*EXTRACTED TEXT*
________________________
Ballet dancer Serge Lifar was born Serhiy Lyfar on 15 April (O.S. 2 April) 1905 (or 1904) in Kiev, where he studied with Bronislava Nijinska. He left the USSR while still in his teens and danced with the Ballet Russes from 1923. He became director of the Paris Opéra Ballet at just 24 and revitalized that organization. He is credited with saving the lives of many dancers during the Nazi occupation of France and is held to be one of the greatest male ballet dancers of the 20th century. He died 15 December 1986 in Lausanne. Since 1994 a Lifar International Ballet Competition has been held in Ukraine.

The late Swedish poet Tomas Tranströmer (15 April 1931 – 26 March 2015) won the Nobel Prize in 2011 for his work as one of the most important Scandinavian writers of the post-war era. He worked as psychologist for juvenile offenders and in the 1960s became friendly with American poet Robert Bly, who translated some of Tranströmer’s work into English. A 1990 stroke left Tranströmer without speech and partially paralyzed. He continued playing his beloved piano with his left hand only. His poems have been set by many Scandinavian composers.
________________________
*INFORMATION SHOWN*
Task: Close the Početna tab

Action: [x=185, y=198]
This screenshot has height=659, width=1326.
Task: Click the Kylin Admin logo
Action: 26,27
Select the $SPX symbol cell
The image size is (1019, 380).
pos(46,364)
________________________
*PARTS OF THE EXERCISE*
• A. In the text on Lifar and Tranströmer, repeat the passage that begins at the words "The late Swedish" and stops after "many Scandinavian composers.", switching "piano" to "cello".
• B. Translate this sentence from the text on Lifar and Tranströmer into Spanish: "A 1990 stroke left Tranströmer without speech and partially paralyzed."

*FULL SOLUTIONS*
• A.
The late Swedish poet Tomas Tranströmer (15 April 1931 – 26 March 2015) won the Nobel Prize in 2011 for his work as one of the most important Scandinavian writers of the post-war era. He worked as psychologist for juvenile offenders and in the 1960s became friendly with American poet Robert Bly, who translated some of Tranströmer’s work into English. A 1990 stroke left Tranströmer without speech and partially paralyzed. He continued playing his beloved cello with his left hand only. His poems have been set by many Scandinavian composers.

• B. Un derrame cerebral en 1990 dejó a Tranströmer sin habla y parcialmente paralizado.